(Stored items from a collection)

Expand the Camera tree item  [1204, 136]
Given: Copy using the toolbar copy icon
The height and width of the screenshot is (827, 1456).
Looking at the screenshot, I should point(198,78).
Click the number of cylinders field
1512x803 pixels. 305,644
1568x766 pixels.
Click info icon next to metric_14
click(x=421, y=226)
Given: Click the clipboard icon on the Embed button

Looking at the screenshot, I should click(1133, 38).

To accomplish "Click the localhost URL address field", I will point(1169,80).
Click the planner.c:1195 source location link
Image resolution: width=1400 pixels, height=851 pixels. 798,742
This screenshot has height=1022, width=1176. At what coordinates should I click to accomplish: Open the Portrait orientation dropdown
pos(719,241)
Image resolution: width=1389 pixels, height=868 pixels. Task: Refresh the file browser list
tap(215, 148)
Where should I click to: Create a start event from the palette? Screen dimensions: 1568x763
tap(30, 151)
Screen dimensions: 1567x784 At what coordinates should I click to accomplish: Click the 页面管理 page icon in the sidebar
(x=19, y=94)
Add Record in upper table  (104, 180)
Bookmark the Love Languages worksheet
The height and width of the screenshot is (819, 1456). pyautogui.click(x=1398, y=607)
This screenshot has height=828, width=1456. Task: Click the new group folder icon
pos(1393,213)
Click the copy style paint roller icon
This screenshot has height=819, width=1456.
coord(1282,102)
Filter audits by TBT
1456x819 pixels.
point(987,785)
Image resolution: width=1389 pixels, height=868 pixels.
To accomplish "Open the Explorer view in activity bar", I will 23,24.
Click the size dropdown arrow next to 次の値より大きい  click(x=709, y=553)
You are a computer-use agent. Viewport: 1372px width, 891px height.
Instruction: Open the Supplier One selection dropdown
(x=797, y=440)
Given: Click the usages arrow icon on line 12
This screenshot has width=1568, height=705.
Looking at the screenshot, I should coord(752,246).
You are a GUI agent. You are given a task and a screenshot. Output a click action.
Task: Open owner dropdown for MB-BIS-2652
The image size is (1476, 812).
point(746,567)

■ Task objective:
Please output only the lines from the first line of the entries through the line with "1568x766 pixels.", both included, exactly as written.

■ Solution below:
Expand the Camera tree item  [1204, 136]
Given: Copy using the toolbar copy icon
The height and width of the screenshot is (827, 1456).
Looking at the screenshot, I should point(198,78).
Click the number of cylinders field
1512x803 pixels. 305,644
1568x766 pixels.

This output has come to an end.